TLDR: Most enterprises project strong AI ROI but capture only a fraction of what their business cases promised. McKinsey finds more than 80% of organizations still report no enterprise-level EBIT impact from AI, not because the technology fails, but because five structural gaps drain value before it reaches the bottom line. This post identifies each root cause and provides a value recovery framework for operations leaders whose AI programs are underperforming against financial targets.
Best For: COOs, VPs of Operations, and Chiefs of Staff at mid-to-large enterprises that have deployed AI but are not seeing the AI ROI their business cases projected.
The AI value gap is the measurable shortfall between the AI ROI an enterprise projects at the time of investment approval and the returns it actually captures once systems are live. For most enterprises, this gap is not a rounding error. Pertama Partners analysis of enterprise programs finds that 68% of organizations miss their projected AI financial targets. The technology is working in many cases. The returns are not arriving. Understanding why requires looking beyond the technology stack and into the structural conditions that determine whether AI value actually reaches the bottom line.
Why Most AI Deployments Underdeliver on AI ROI
Most AI deployments underdeliver on AI ROI because organizations measure technical success (uptime, accuracy, usage rates) rather than business outcomes. When no one is tracking whether the AI-powered workflow is actually moving the financial metrics it was built to move, value leakage becomes invisible until a CFO review surfaces the gap between what was projected and what was delivered.
The problem compounds over time. An AI system that went live without redesigned workflows, change management investment, or pre-defined financial KPIs can look operationally healthy at month six while silently failing to deliver the return that justified the investment. By the time the gap becomes visible, organizations have often committed to further AI investment on top of a foundation that was never examined.

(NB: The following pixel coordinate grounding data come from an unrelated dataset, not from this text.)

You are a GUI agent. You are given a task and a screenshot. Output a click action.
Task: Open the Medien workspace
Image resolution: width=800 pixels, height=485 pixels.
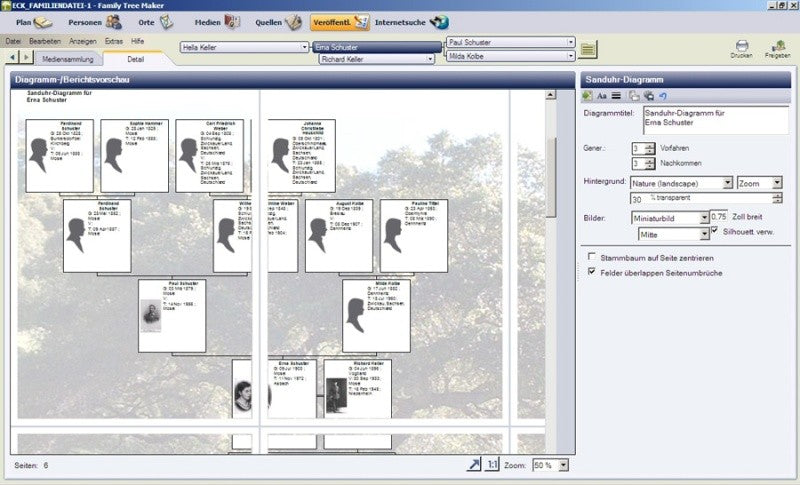tap(217, 22)
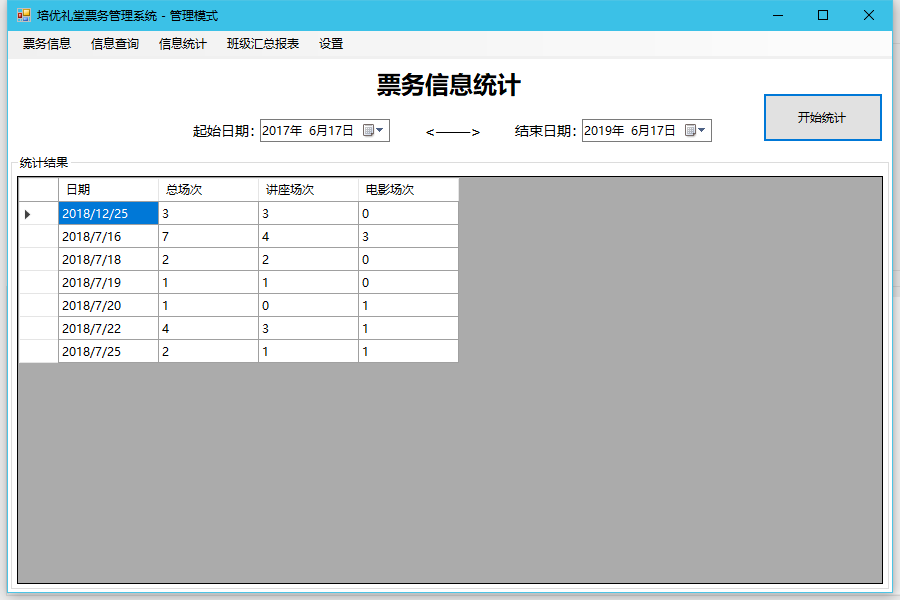Select the 2018/7/25 date cell
The height and width of the screenshot is (600, 900).
(x=108, y=352)
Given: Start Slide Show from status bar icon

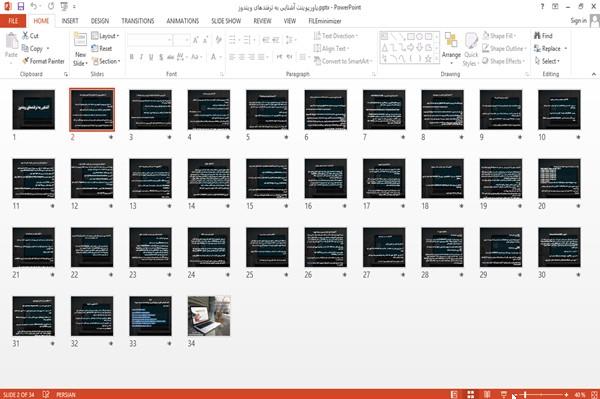Looking at the screenshot, I should tap(504, 394).
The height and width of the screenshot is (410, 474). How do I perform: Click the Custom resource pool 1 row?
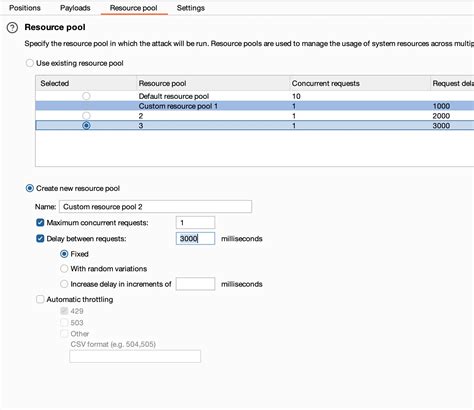(255, 106)
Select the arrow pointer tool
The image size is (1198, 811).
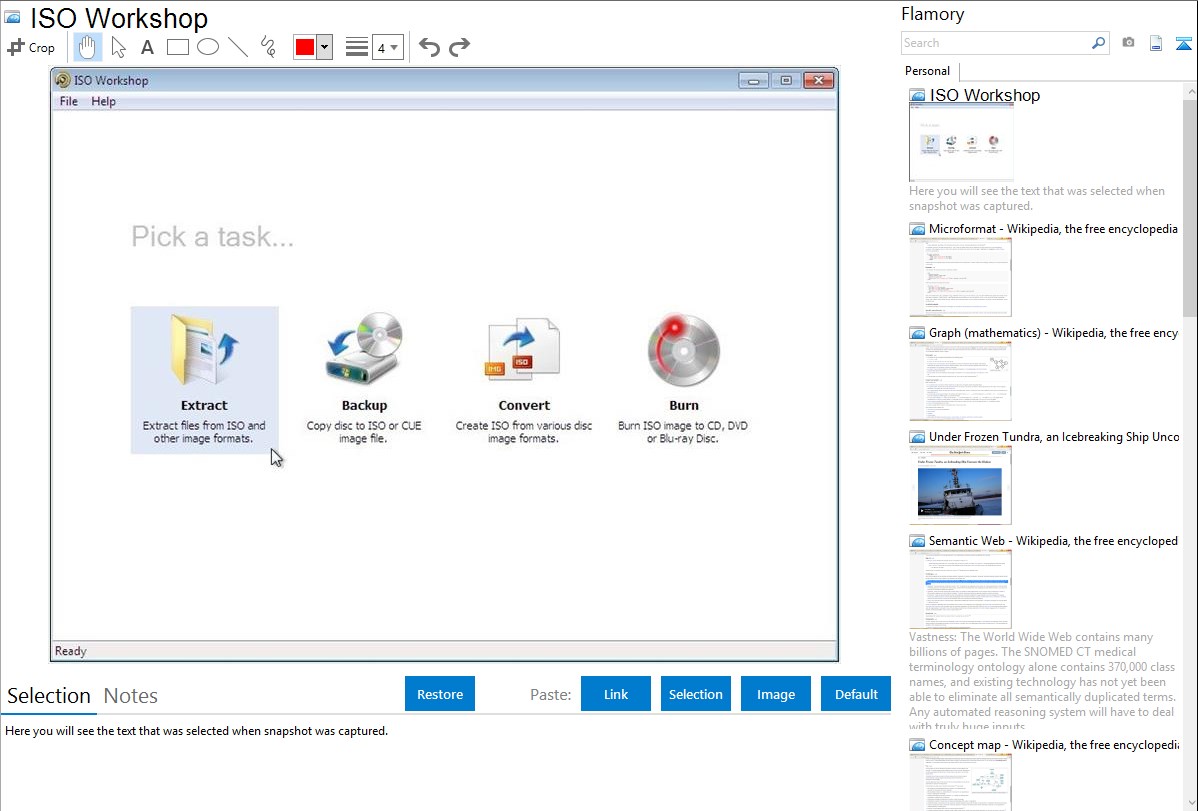[118, 47]
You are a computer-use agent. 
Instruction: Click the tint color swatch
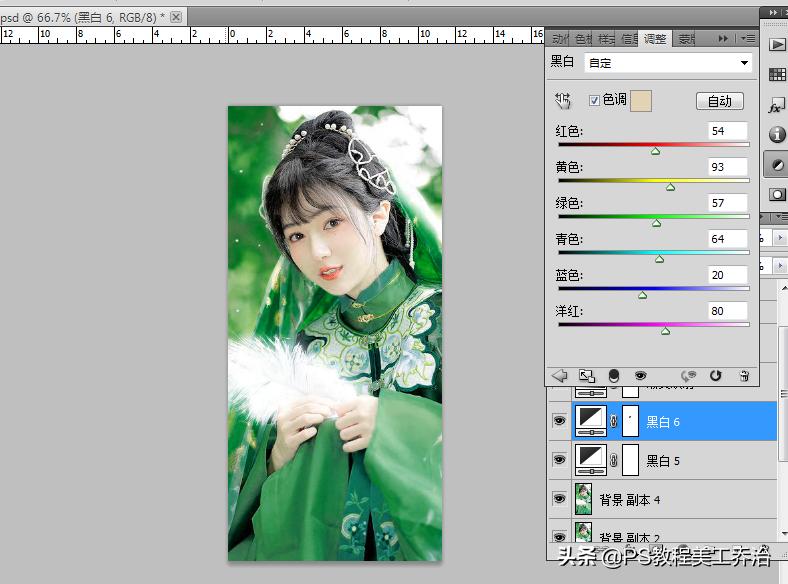(640, 100)
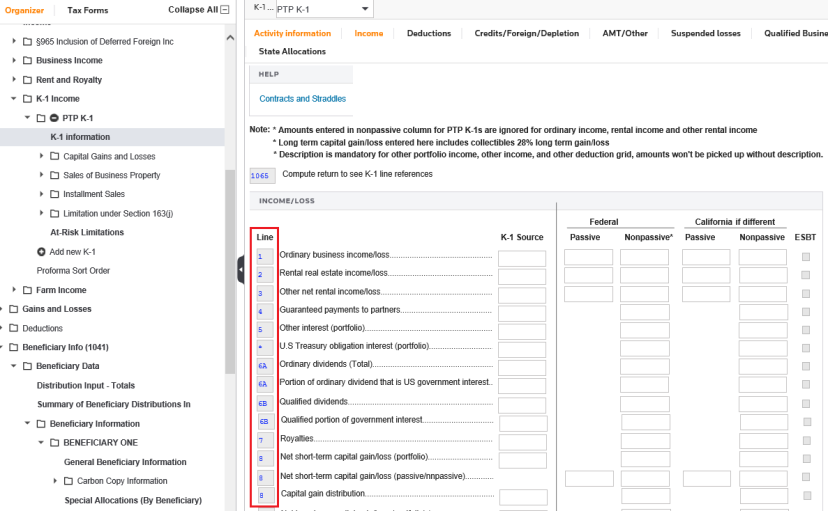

The Scale Problem: From Pilots to Enterprise-Level Impact
A critical distinction separates AI that works in controlled environments from AI that delivers enterprise-level financial returns. McKinsey's State of AI research finds that nearly two-thirds of organizations have not yet begun scaling AI across the enterprise. Those stuck in this middle stage often have successful pilots and functional deployments but no mechanism for translating individual workflow wins into firm-wide financial outcomes.
The journey from a single workflow improvement to measurable EBIT contribution is not a technology problem. It is an organizational one. It requires process redesign, talent development, and governance structures that most AI business cases never actually fund. Only 6% of organizations qualify as what McKinsey calls "AI high performers" with documented EBIT impact above 5%, while 39% report any enterprise-level financial impact at all.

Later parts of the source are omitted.